Song of the day: Ne-yo - Sexy Love

August 10, 2012

River of Love

My people...Una do oh!

The cobwebs in this space, while not as mighty as those on some other folks' blogs (T.Notes,BeeSir Farouk- take note) are getting annoying.

I have been writing...a lot...I am just putting them all up on Naijastories...

Today sha, i have written rubbish and i thought to myself who better than the members of blog world to share this with. I know you all love me regardless of whether I write better thing or not! So here kind in the comment box! Even Wole Soyinka doesn't write as much as I do. Better? Yes. More? No.

We walked to the river at our own pace
With only the birds of the air to witness our dedication.
We marched on resolutely
Determined to drink of the waters of love.

Laughter erupted from our bellies.
Tears of joy from our eyes.
Orgasms from our loins.
All of these, as we walked to the river.

We finally made it to the spot.
The place they said we could set out our roots and flourish.
But there was nothing to be found.
The waters had dried up.
The river had become a valley of bones.

'What is it that you seek?'
The bones asked us.
'Love, the end to sorrow.'
We answered.

'Then keep walking...
Love is a journey, ongoing.
But if it an end to sorrow you seek.
Then you are welcome to join us.'

We said our goodbyes by that dried up river.
Unable to see beyond those bones,
Unable to get past the end,
Unable to continue on the journey that is love.

We each took on different paths,
With only the birds to remind us
Of what it is that was left behind
At the river of love.

Song of the Day: Nelly Furtado- I'm like a bird

August 1, 2012

Sisi Eko

In Nigeria, it is my birthday already. 

The folks who are awake are scribbling on my wall already. I always say i don't like birthdays. That is not true. I love them; I just don't like the fact that I am older. This is the first birthday I am spending outside my country. People ask me all the time if i miss home. I wonder why they bother. 

Surely it must show in my smile or my forced American English or in the fact that I balk at the cuisine here or the fact that my real laughter echoes only when i am on the phone to Nigeria.

I recognize my country is plagued by numerous problems. Like me, it is far from perfect. Like me it suffers from its own handiwork and mistakes. Like me, it is unsure of what next. 
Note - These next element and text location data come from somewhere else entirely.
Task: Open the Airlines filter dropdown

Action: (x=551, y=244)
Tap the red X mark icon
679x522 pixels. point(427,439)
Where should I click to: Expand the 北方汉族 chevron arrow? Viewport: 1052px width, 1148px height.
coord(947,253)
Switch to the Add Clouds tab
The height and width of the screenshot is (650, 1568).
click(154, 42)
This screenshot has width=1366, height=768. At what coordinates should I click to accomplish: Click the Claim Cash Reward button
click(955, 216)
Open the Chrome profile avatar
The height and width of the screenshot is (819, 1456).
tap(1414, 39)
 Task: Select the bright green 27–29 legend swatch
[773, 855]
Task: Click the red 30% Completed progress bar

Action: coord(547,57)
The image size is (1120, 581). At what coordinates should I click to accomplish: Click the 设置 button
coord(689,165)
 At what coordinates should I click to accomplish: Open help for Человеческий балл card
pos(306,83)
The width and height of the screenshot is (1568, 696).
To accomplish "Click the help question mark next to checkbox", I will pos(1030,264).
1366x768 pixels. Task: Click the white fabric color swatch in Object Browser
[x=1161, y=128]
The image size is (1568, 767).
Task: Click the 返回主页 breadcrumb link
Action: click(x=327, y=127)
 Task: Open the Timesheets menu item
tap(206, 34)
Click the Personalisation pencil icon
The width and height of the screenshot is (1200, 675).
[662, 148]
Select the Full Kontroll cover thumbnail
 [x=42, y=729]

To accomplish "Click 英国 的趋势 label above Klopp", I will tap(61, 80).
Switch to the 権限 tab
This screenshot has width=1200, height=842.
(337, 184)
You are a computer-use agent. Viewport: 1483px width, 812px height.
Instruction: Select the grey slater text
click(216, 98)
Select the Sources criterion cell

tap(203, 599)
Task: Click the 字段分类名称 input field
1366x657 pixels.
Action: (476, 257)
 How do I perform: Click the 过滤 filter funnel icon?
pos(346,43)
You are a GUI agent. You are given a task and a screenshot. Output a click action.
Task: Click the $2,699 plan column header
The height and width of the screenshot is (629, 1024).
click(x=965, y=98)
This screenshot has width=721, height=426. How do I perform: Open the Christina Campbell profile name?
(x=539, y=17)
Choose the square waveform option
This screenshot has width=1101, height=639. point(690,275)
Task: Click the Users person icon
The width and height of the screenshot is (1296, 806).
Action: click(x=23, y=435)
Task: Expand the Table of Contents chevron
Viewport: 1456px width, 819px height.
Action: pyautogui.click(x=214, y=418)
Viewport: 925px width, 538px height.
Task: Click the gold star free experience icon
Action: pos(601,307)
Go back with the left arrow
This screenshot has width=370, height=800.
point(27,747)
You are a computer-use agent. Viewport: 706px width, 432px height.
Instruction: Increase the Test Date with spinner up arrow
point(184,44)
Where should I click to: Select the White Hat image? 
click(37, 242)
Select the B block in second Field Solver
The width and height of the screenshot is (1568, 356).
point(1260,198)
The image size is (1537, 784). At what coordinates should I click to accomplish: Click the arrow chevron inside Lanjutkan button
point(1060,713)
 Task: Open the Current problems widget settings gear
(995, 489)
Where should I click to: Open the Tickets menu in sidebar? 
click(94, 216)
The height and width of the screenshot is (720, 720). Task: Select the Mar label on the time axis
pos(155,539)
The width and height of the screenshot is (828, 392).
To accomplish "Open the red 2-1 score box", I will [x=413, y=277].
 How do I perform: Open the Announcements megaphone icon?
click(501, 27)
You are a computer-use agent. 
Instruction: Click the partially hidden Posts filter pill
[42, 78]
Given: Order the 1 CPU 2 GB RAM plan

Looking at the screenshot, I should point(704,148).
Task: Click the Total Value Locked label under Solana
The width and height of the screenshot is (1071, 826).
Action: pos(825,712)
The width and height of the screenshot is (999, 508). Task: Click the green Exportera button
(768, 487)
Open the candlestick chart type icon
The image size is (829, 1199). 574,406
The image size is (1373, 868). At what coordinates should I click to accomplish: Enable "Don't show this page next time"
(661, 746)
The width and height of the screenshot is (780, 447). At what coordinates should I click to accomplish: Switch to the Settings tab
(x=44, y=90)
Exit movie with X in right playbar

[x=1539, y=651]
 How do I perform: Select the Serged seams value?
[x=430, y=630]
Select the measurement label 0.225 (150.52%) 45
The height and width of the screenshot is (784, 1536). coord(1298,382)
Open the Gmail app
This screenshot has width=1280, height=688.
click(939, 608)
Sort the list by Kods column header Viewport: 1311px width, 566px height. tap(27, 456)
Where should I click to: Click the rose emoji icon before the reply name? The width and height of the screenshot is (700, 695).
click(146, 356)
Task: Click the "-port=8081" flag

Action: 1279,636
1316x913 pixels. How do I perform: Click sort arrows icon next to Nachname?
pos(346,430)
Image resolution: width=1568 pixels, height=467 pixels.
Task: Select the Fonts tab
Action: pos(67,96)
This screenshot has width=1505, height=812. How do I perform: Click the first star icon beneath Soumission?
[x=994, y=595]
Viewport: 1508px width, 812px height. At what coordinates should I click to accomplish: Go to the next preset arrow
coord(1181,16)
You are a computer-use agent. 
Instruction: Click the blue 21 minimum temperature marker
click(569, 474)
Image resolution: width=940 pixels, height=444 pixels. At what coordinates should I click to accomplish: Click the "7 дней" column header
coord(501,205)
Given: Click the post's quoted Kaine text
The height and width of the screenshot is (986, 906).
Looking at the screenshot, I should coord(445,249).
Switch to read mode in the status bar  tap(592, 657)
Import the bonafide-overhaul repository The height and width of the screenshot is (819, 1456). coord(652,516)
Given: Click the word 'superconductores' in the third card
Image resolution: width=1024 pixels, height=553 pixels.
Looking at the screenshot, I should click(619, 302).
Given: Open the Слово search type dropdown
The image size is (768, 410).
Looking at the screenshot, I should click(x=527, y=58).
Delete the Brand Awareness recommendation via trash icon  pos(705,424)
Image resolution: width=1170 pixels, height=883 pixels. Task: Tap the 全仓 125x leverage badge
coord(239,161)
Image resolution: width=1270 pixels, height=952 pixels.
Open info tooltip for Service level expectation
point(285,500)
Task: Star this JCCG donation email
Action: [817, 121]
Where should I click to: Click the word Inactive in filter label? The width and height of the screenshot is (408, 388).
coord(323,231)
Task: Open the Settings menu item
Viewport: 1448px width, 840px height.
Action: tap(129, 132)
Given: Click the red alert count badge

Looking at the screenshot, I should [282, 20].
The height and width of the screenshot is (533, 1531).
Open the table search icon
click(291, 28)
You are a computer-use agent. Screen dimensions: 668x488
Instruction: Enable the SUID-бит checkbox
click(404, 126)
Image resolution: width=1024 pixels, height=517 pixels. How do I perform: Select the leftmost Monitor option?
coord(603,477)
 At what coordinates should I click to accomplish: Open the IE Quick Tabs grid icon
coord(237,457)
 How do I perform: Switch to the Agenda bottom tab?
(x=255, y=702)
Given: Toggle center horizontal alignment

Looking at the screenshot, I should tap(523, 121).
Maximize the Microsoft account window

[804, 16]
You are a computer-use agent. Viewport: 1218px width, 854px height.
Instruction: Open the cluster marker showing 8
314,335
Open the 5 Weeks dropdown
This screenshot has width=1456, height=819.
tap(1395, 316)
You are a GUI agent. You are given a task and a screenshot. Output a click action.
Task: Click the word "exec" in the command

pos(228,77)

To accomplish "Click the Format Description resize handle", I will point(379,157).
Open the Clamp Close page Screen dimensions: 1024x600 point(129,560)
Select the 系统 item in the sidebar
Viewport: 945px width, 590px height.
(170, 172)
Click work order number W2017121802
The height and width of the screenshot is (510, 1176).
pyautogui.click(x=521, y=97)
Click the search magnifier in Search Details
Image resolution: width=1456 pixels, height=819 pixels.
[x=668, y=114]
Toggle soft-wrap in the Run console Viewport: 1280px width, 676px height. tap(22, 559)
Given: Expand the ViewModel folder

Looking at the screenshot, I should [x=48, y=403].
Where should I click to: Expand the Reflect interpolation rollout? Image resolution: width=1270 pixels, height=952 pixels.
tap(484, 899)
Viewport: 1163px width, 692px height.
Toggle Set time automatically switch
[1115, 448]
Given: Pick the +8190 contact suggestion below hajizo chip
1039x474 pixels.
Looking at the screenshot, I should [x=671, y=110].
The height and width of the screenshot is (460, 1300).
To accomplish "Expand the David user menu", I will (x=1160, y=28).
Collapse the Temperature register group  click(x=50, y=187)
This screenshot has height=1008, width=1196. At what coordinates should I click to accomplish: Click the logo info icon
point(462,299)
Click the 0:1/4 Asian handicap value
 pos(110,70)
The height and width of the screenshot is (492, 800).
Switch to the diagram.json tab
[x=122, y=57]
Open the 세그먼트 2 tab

Like me, my country is hopeful. We both know we have no other place to go but up. My last birthday, i toasted to a future in a new country. This birthday, i look back and embrace my Nigerianess with all my heart. 

For all of you that have left your countries behind and think it is over, i have news for you. Some identities you can never leave behind. 

So this birthday, I celebrate my identity. I am more than just a color, more than just a gender, more than just a statistic. I am Kiah, I am ever so proudly Nigerian (even if Hilary Clinton refuses to acknowledge we exist), I am a Lagosian, I am a year older and I can't stop smiling.

Song of the day: Darey ft Flavour - Sisi Eko.